Shipments on course to finish the season on 215,000 tonnes, a decrease of 25 per cent on 2022/23

Daniel Bustamante

Daniel Bustamante

Peru exported 171,500 tonnes of fresh blueberries between week 18 (the start of the 2023/24 season) and week 51, a decrease of 32 per cent on the same period of the previous campaign.

The figures, released by industry association Proarándanos and reported in Agraria.pe, put the country on course to finish the current season with a shipment volume of 215,000 tonnes, a contraction of 25 per cent compared to 2022/23.

Daniel Bustamante, president of Proarándanos, said the decline is due to lower production volume and harvesting delays caused by the high temperatures in northern coastal areas of the country where the bulk of blueberry production is located.

As the world’s biggest exporter of fresh blueberries, Peru’s drop in production has impacted supply to all the main consumer markets and strengthened prices.
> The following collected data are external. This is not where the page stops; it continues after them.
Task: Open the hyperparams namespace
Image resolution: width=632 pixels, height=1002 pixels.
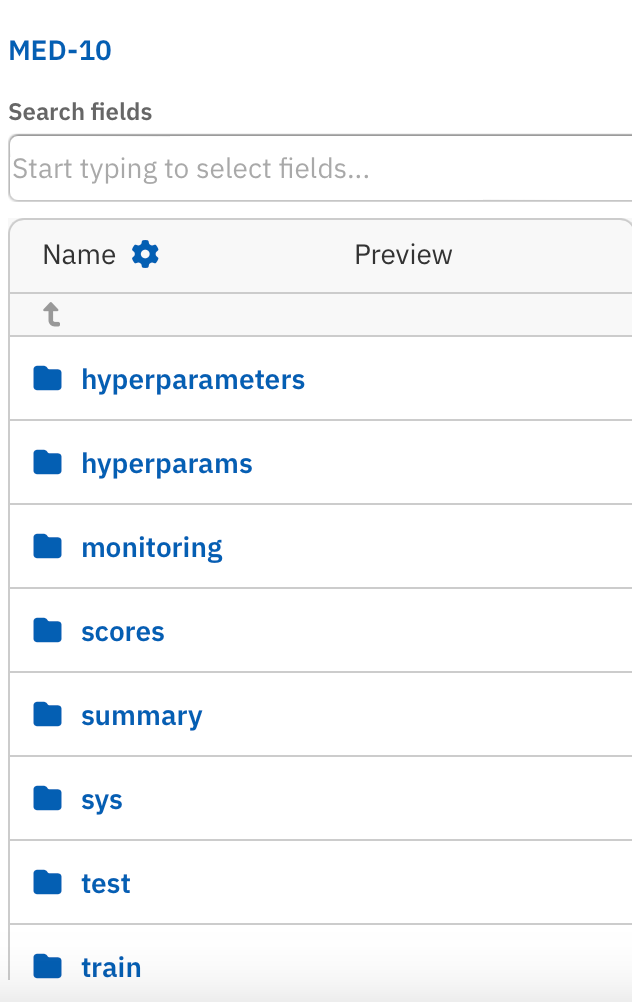Action: click(x=167, y=464)
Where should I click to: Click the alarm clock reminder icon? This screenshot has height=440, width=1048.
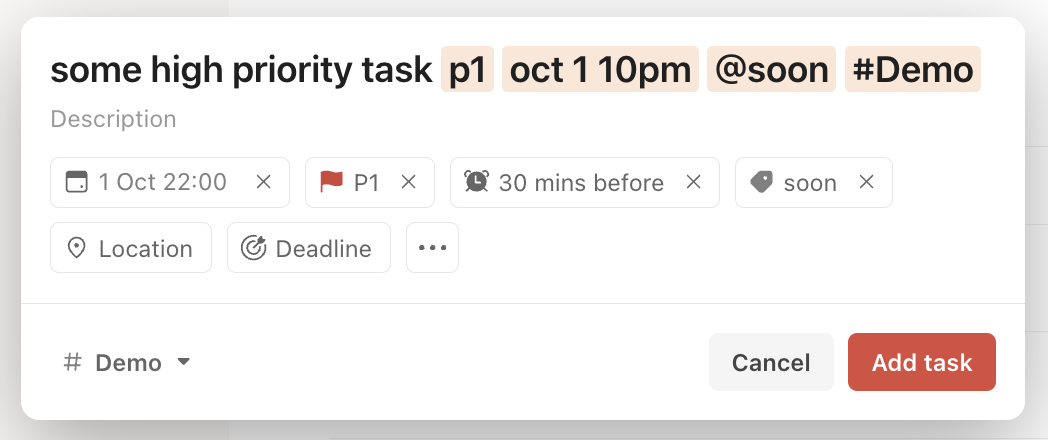point(477,182)
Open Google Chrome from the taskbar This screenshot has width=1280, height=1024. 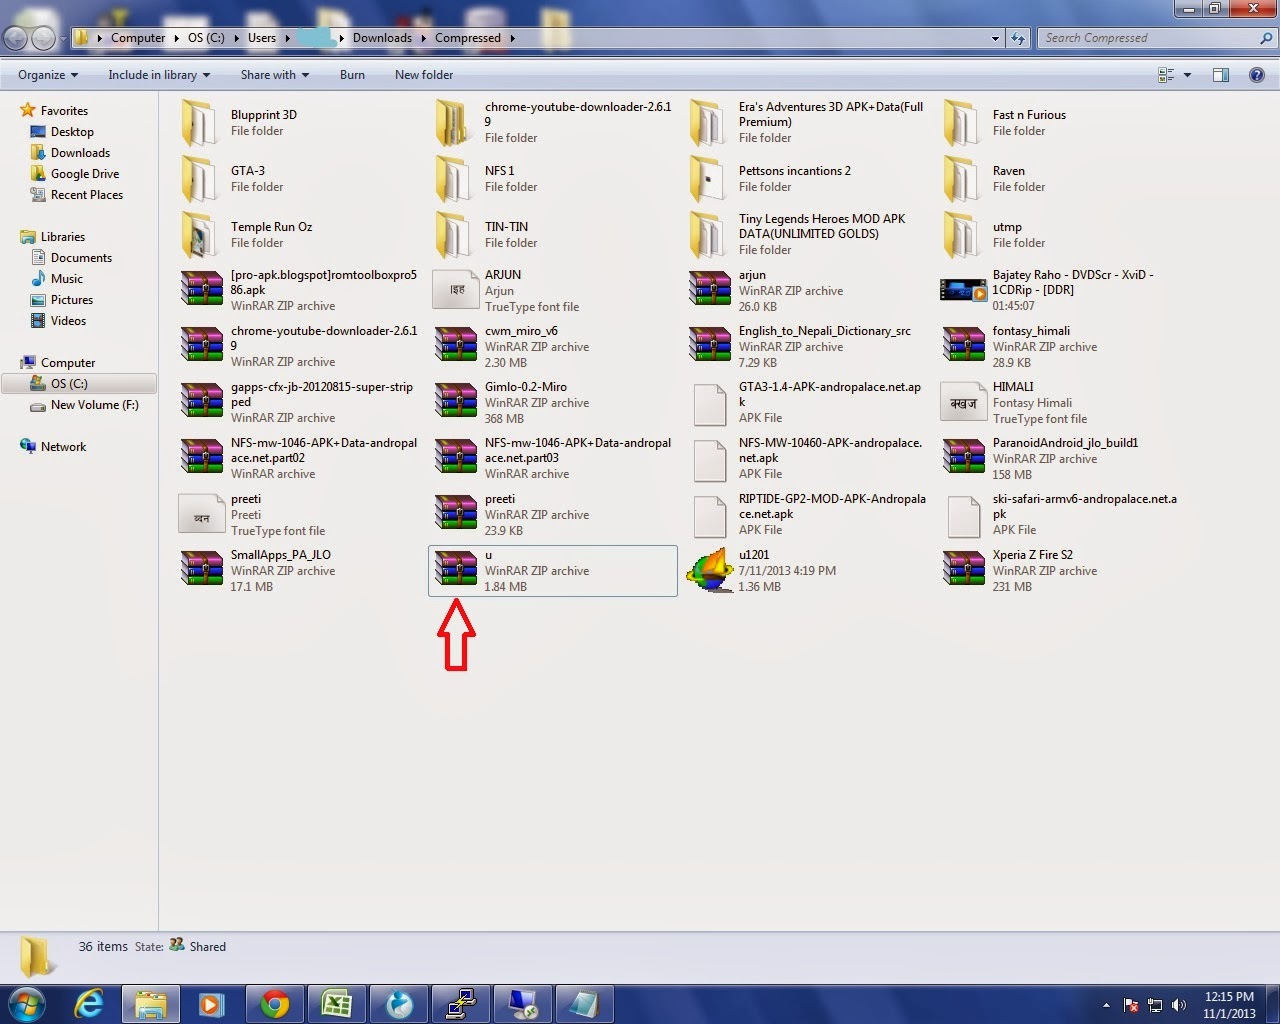[x=275, y=1003]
Bustamante said many of the varieties of new genetics had been able to withstand the high temperatures better because they require fewer chill hours. He pointed out that the sector is still relatively young and in the process of evaluating which varieties are best suited to the local conditions.

Looking ahead to the next campaign, Bustamante noted that it is still too early to know how the climate – specifically El Niño – will impact production in 2024/25. But he stressed that growers “must take a lot of precautions, a lot of care, to see how our plants are going to behave”.